Building a production-ready RAG system from scratch without frameworks to understand core ML fundamentals.

RAG system architecture

Type

AI System

My Roles

ML Engineer / System Architect

Duration

3 months

Status

Production

Team

Solo project

Stack

python

TypeScript

Context

First AI system developed at the company to serve as internal knowledge base. Built entirely from scratch without using frameworks to deeply understand RAG fundamentals and establish solid ML foundations.

Technical objectives

1

Build RAG system without existing frameworks

2

Create scalable vector database architecture

3

Implement efficient retrieval and ranking

4

Deploy production-ready system

Architecture Overview

The system follows a classic RAG pipeline: document ingestion, chunking, embedding generation, vector storage, query processing, retrieval, and response generation. Each component was built from scratch to understand the underlying mechanics rather than relying on pre-built solutions.

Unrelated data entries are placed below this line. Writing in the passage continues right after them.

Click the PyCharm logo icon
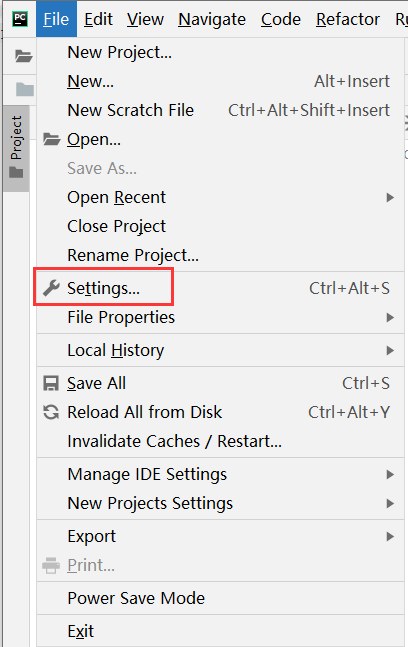The image size is (408, 647). click(x=20, y=19)
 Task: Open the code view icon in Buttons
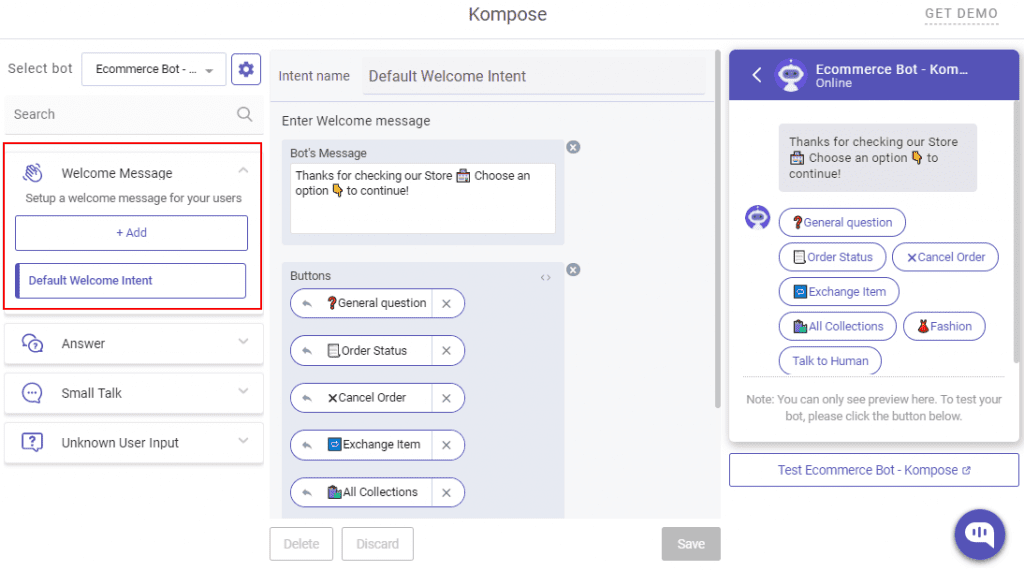pos(545,277)
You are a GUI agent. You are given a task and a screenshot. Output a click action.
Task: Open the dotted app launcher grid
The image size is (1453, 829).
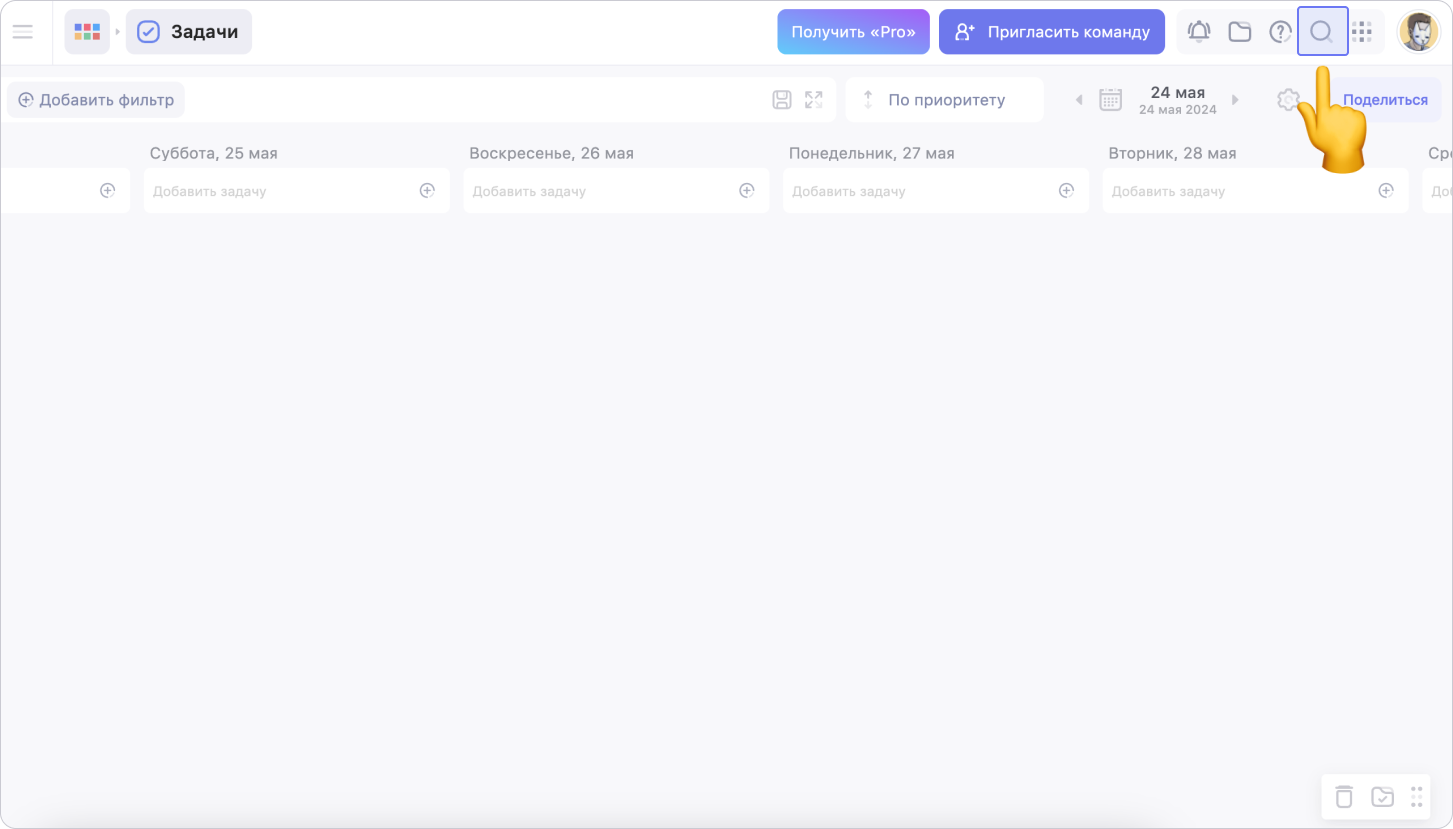(1361, 32)
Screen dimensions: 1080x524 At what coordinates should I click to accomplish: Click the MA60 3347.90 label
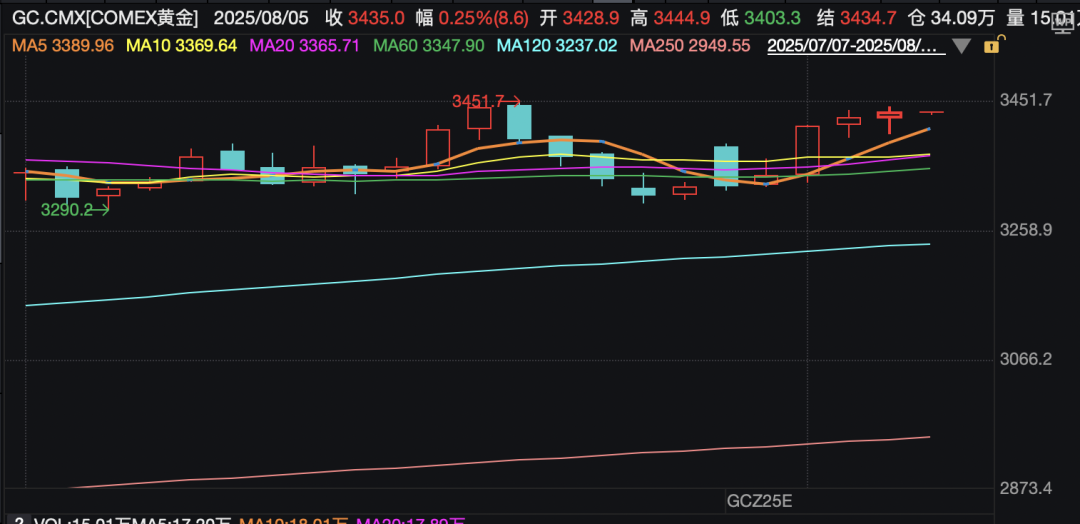428,46
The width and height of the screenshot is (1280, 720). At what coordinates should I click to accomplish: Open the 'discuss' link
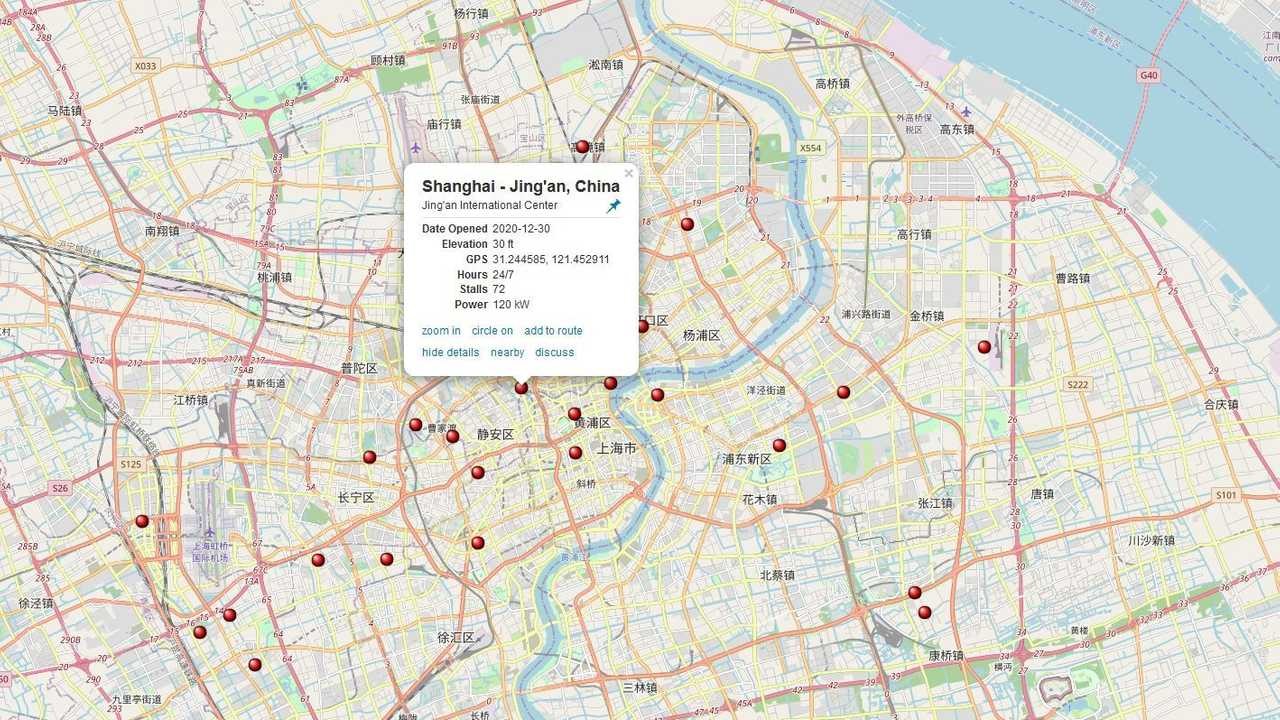click(x=554, y=352)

RAG system architecture diagram

Data Ingestion & Processing

Built custom document processors for various formats (PDF, DOCX, TXT, HTML). Implemented intelligent chunking strategies with overlap to maintain context. Created metadata extraction system for enhanced filtering and retrieval accuracy.

Data ingestion process

Vector Database Implementation

Designed and implemented a custom vector database using efficient similarity search algorithms. Built indexing system for fast retrieval and implemented persistence layer for data durability. Added real-time updates capability for dynamic knowledge base.

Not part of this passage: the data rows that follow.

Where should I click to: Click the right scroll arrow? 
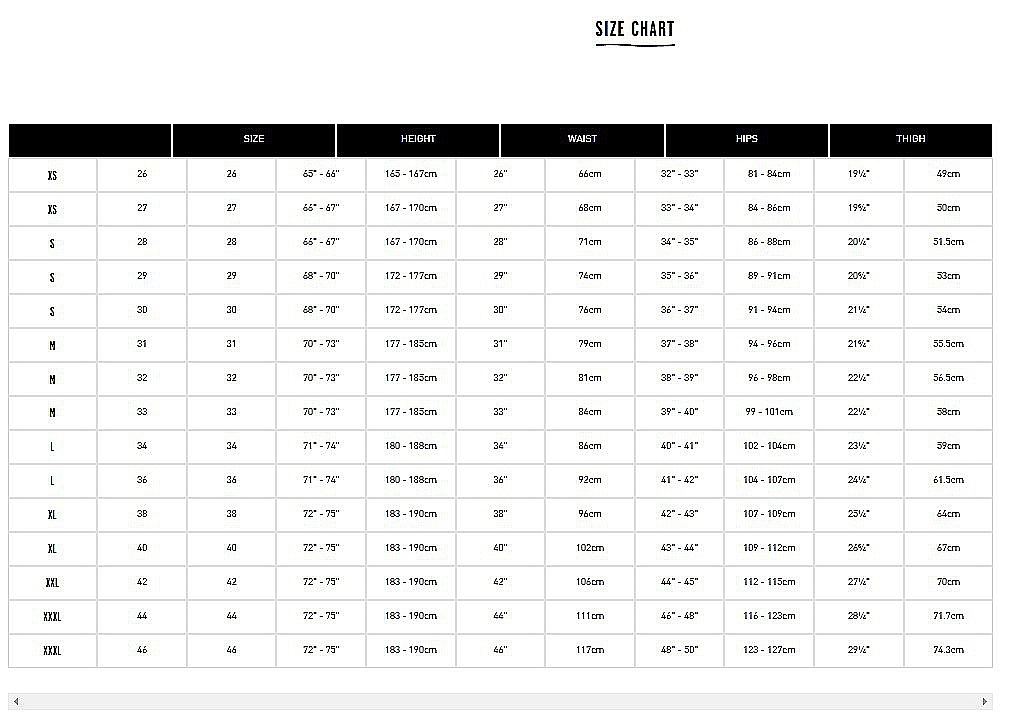tap(986, 701)
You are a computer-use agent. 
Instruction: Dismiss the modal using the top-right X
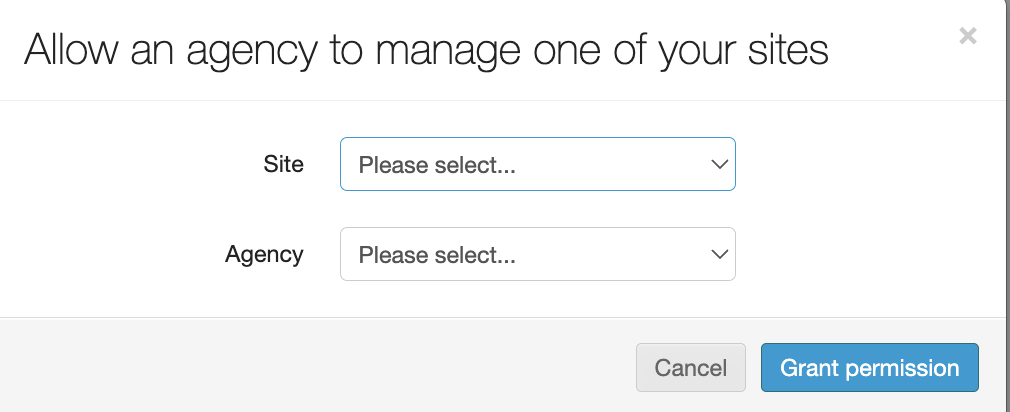click(967, 37)
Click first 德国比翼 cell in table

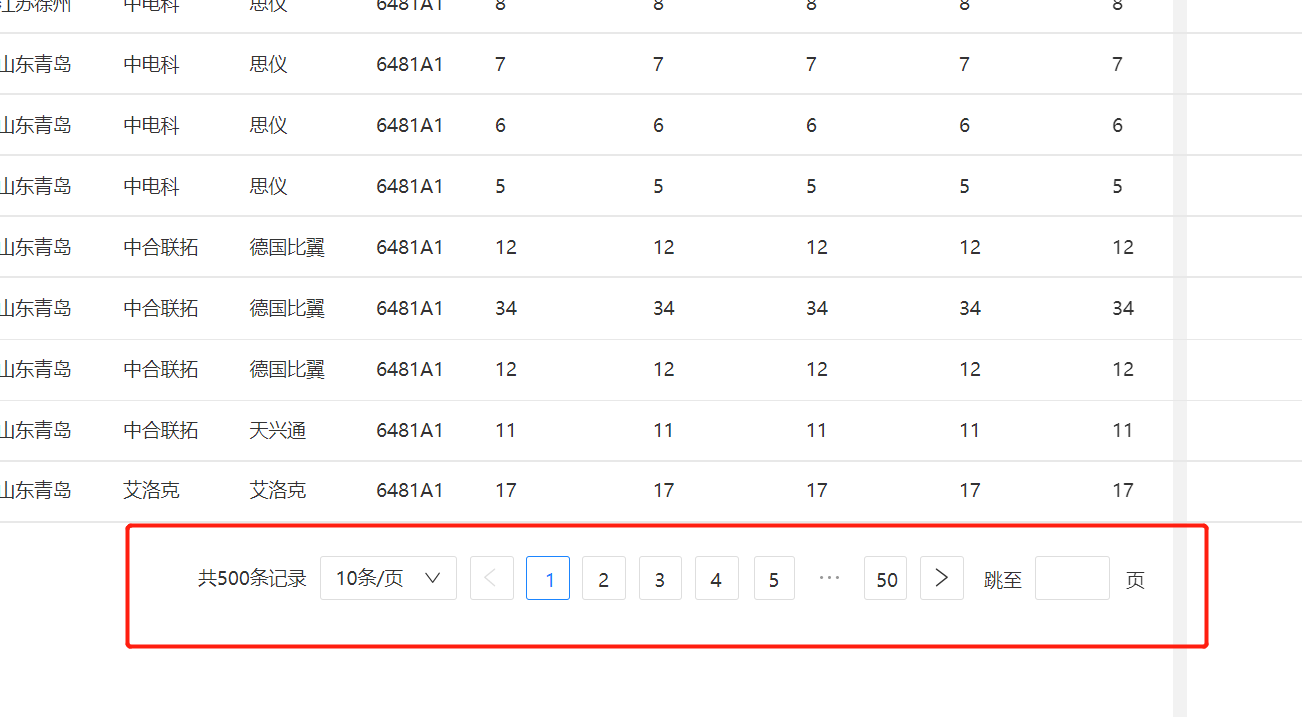[287, 247]
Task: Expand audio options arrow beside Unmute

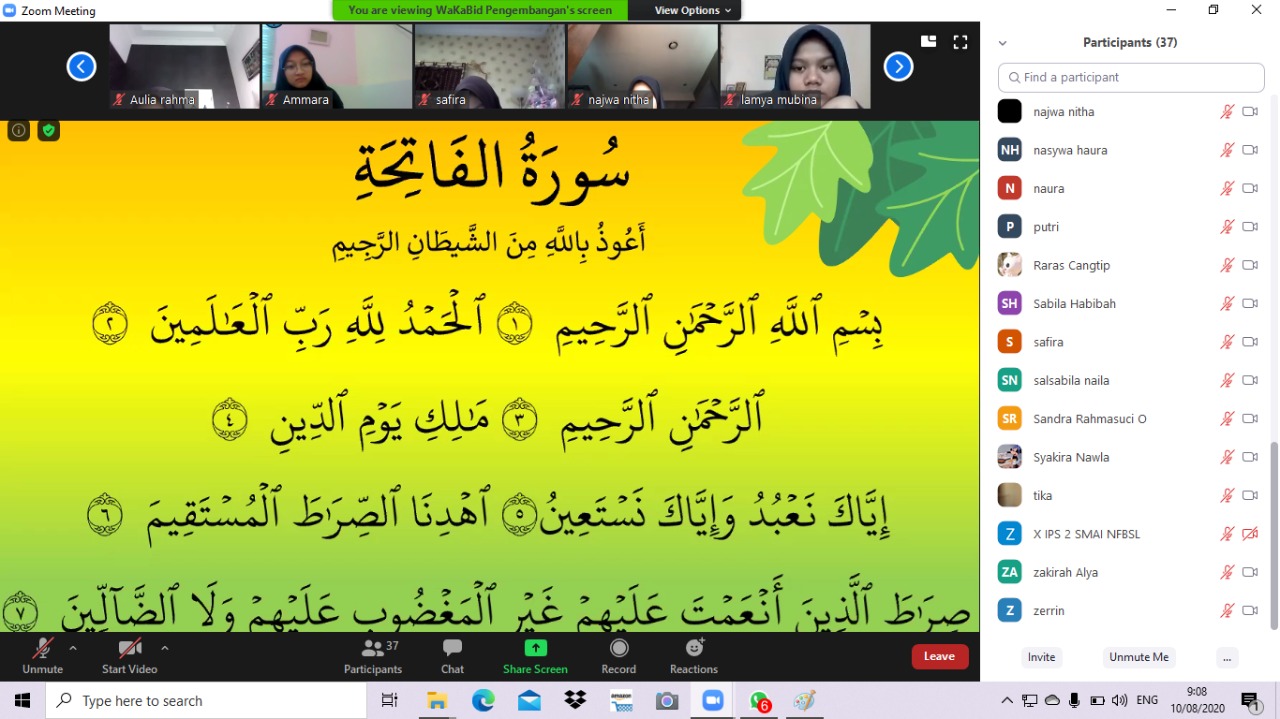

Vector database architecture

Retrieval & Ranking System

Implemented hybrid retrieval combining semantic and keyword search. Built custom reranking algorithm to improve relevance. Added context window management and query expansion for better results quality.

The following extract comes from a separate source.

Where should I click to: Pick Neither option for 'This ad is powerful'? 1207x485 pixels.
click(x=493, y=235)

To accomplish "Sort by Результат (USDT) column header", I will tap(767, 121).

Retrieval and ranking process

Production Deployment

Created Docker containerization for consistent deployment. Implemented monitoring and logging system for performance tracking. Built API endpoints with authentication and rate limiting. Added caching layer for frequently accessed queries.

Production deployment

Technical Challenges & Solutions

1

Framework-free Implementation

Building without frameworks meant implementing core algorithms from scratch. This deep dive into vector similarity, embedding techniques, and retrieval methods provided invaluable understanding of RAG fundamentals.

2

Performance Optimization

Balancing retrieval speed with accuracy required optimizing indexing strategies and implementing efficient similarity search algorithms. Custom caching and pre-computation improved response times significantly.

3

Context Preservation

Handling various document formats and maintaining context across chunks required sophisticated preprocessing. Developed adaptive chunking strategies based on document type and content structure.

4

Production Readiness

Moving from prototype to production involved implementing robust error handling, monitoring, and scalability considerations. Built comprehensive testing suite and monitoring dashboard.

Impact & Results

The RAG system now serves as the company's primary internal knowledge base, handling hundreds of queries daily with high accuracy. Response time averages 1.2 seconds for complex queries. The system has reduced internal documentation search time by 75% and improved knowledge sharing across teams. Most importantly, building it from scratch provided deep ML understanding that informed all subsequent AI projects. The architecture and learnings from this project became the foundation for client RAG systems, demonstrating the value of understanding fundamentals rather than just using black-box solutions.